**GEGEBENE EINTRÄGE:**
== == ==
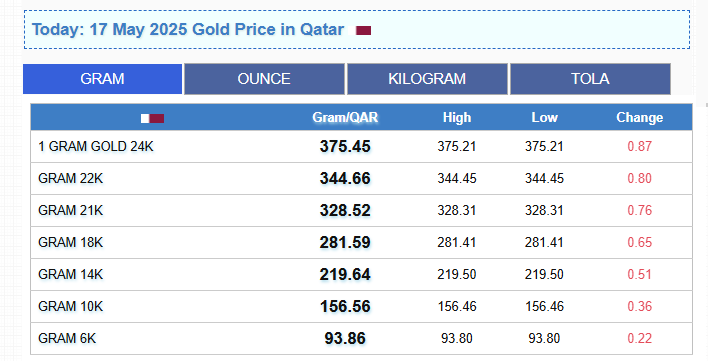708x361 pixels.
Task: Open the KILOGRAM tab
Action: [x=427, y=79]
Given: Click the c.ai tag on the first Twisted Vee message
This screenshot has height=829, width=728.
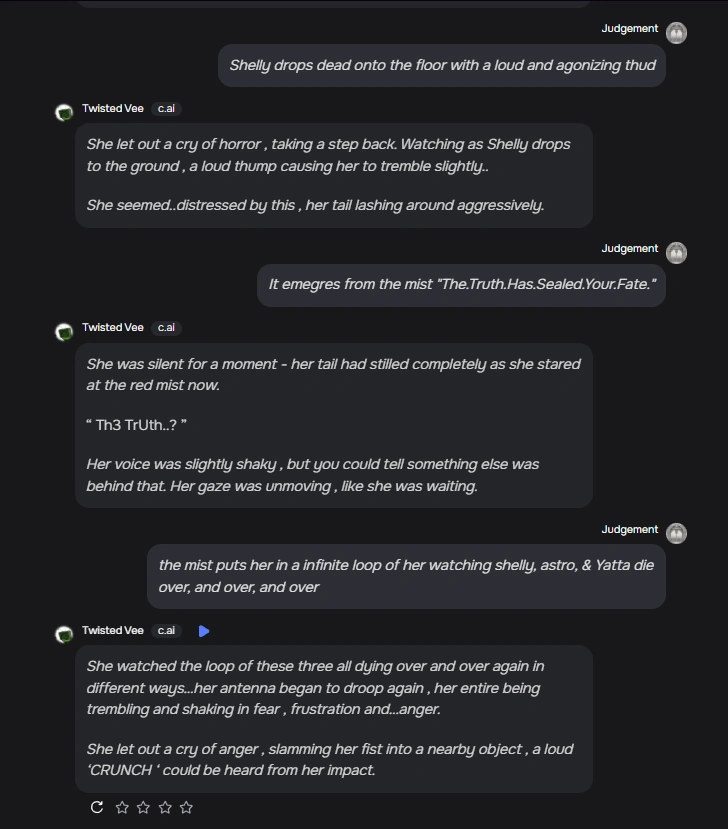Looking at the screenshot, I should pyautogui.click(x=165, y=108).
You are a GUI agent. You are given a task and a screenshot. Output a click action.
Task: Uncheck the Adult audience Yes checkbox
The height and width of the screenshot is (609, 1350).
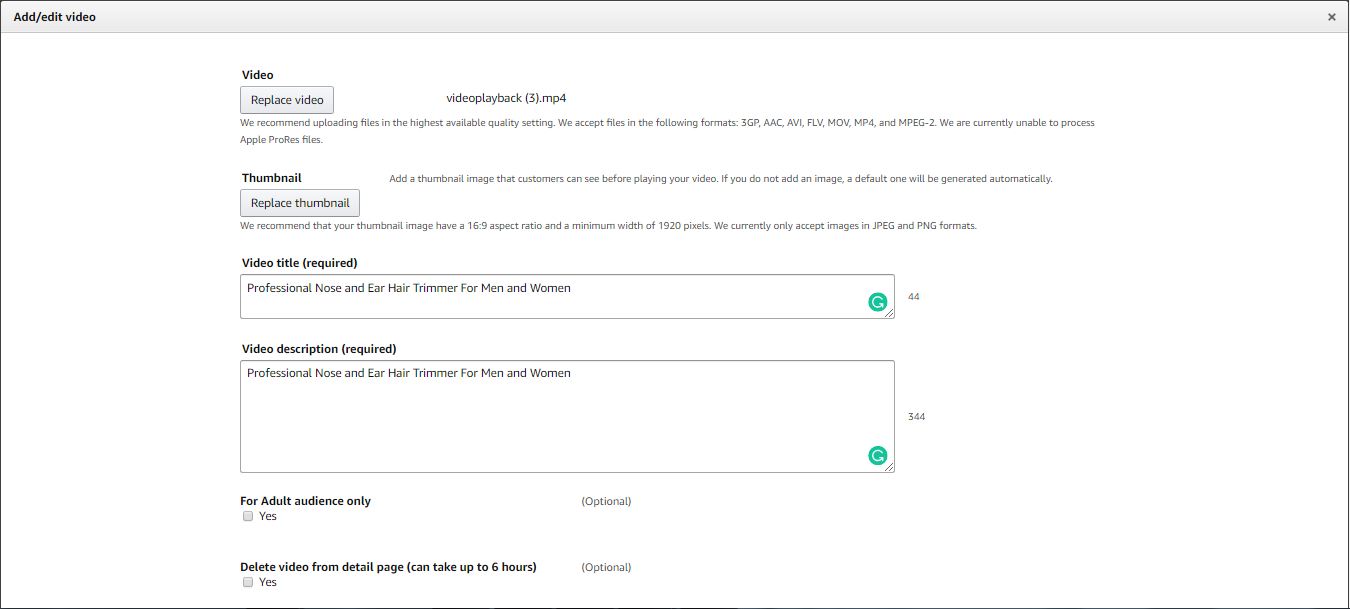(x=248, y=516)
== == ==
**WORUM ES GEHT:** Wiederhole alle Einträge oben Zeile für Zeile und ohne jede Änderung. Die Bilder lässt du dabei weg.

**LÖSUNG DER AUFGABE:**
708x361 pixels.
Task: Open the KILOGRAM tab
Action: [x=427, y=79]
Given: Click the c.ai tag on the first Twisted Vee message
This screenshot has height=829, width=728.
Looking at the screenshot, I should pyautogui.click(x=165, y=108).
You are a GUI agent. You are given a task and a screenshot. Output a click action.
Task: Uncheck the Adult audience Yes checkbox
The height and width of the screenshot is (609, 1350).
(x=248, y=516)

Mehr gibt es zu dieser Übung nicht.